На ковре Катриона увидела мужчину с почерневшим лицом и выпученными глазами.
Эдвин шагнул через порог, и девушка последовала за ним. Они оба встали на колени и склонились над распростертым на полу человеком. Его голову покрывала копна рыжих с проседью волос; белый воротничок туго, как петля, перетягивал вздувшееся горло.
Бездыханное тело преподобного мистера Хаскинса — а это мог быть только он — было еще теплым: очевидно, он умер всего несколько минут назад. Ни пульс, ни сердцебиение уже не прослушивались. Лицо священника распухло и почернело. Предсмертная судорога сковала широко раскрытые глаза и рот.

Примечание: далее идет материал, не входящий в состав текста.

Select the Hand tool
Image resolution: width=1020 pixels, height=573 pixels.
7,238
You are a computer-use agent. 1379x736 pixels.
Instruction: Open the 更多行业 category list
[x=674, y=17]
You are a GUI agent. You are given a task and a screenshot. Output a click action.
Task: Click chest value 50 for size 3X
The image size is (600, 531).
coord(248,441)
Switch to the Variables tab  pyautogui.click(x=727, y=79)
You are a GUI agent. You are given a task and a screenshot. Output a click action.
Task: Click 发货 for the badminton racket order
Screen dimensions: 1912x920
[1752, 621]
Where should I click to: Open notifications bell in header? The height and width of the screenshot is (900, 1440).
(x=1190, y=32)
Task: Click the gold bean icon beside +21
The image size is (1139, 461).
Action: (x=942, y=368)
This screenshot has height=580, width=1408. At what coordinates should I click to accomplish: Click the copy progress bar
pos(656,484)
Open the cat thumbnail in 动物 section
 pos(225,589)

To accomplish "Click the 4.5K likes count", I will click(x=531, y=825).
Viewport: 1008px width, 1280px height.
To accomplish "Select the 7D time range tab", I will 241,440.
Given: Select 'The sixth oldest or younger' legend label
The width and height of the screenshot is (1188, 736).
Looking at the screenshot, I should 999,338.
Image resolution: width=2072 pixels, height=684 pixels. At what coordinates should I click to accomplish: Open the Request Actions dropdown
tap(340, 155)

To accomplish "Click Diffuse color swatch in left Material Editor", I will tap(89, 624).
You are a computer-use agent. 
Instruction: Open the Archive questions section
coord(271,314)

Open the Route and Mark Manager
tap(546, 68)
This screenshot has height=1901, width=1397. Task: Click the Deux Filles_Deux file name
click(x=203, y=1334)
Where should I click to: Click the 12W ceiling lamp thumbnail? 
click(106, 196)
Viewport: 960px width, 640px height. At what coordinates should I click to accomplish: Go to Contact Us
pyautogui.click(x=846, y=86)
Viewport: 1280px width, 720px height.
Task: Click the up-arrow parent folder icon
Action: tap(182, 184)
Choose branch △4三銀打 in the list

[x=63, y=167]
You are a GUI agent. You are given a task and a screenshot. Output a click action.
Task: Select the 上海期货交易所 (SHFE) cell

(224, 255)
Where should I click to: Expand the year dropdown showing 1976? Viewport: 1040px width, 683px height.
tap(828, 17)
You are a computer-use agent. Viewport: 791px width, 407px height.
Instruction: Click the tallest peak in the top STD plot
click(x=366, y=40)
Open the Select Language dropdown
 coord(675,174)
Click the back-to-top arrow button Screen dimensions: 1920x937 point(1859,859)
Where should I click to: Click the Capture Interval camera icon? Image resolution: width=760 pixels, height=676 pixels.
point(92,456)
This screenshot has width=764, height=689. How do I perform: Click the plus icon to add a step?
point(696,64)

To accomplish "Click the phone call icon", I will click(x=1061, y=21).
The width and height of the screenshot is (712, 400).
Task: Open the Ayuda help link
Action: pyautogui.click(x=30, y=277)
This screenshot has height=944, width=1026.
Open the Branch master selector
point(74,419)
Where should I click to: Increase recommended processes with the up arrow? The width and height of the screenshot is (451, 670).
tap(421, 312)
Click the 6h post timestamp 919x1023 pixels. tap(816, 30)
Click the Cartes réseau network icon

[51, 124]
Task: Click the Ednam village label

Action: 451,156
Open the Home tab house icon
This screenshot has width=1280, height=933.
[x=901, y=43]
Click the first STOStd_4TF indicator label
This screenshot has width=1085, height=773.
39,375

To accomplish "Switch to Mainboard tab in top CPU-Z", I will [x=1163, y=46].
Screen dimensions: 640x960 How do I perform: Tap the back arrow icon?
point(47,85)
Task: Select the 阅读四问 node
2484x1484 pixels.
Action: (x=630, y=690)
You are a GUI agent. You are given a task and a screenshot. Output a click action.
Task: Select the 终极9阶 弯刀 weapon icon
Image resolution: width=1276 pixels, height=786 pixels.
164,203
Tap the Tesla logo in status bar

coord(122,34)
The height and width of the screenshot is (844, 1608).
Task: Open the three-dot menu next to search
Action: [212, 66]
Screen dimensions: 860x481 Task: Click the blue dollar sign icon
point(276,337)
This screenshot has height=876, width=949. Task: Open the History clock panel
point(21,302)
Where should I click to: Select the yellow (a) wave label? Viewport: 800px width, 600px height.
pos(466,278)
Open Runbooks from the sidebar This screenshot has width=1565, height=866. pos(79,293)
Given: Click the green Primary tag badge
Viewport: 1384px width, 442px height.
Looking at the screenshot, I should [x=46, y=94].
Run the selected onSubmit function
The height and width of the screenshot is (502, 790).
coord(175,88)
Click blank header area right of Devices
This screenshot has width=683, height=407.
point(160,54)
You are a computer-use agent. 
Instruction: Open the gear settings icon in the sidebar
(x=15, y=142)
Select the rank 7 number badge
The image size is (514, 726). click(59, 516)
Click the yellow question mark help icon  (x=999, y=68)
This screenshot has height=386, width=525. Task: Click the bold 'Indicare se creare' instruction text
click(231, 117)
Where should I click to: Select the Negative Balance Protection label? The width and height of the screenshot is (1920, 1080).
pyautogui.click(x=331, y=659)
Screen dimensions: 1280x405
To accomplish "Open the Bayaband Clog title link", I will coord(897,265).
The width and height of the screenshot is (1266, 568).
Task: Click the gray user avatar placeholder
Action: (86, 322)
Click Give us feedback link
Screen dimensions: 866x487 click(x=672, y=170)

Даже язык окаменел и стал черным. Капельки крови застыли на круглых пухлых щеках.
— Змеиный укус? — спросила Катриона, поежившись.
— Возможно, Кэт, — ответил, поднимаясь с пола, Эдвин.
Девушка задумалась. Слышала ли она действительно тихий зловещий шорох скользящей по ковру рептилии? Змеи не очень привлекали ее. Однажды преступник-китаец, по совместительству работающий колдуном, извлек из закрытой плетеной корзины мамбу, ядовитую африканскую змею, и пытался натравить ее на Эдвина. К великому ужасу Катрионы, они все находились в одной лодке, когда мерзкая тварь начала шипеть, порываясь броситься на Уинтропа. С тех пор девушка совершенно точно знала, что змеи умеют плавать.
— А здесь у нас кто? — спросил Эдвин.
Катриона встала. В кресле спокойно сидела девочка, одетая в широкую сутану священника, и беззаботно листала книжку о диких цветах. Предполагаемая Роза Фаррер оказалась крошечным созданием; ее треугольное, с резкими чертами лицо едва ли кто-то мог назвать хорошеньким, но огромные любознательные глаза поражали своей глубиной и проницательностью. Выражение ее лица показалось Катрионе знакомым. Она видела такое у контуженных солдат, возвращающихся домой после окончания войны, которая в их разрушенном сознании не закончится никогда.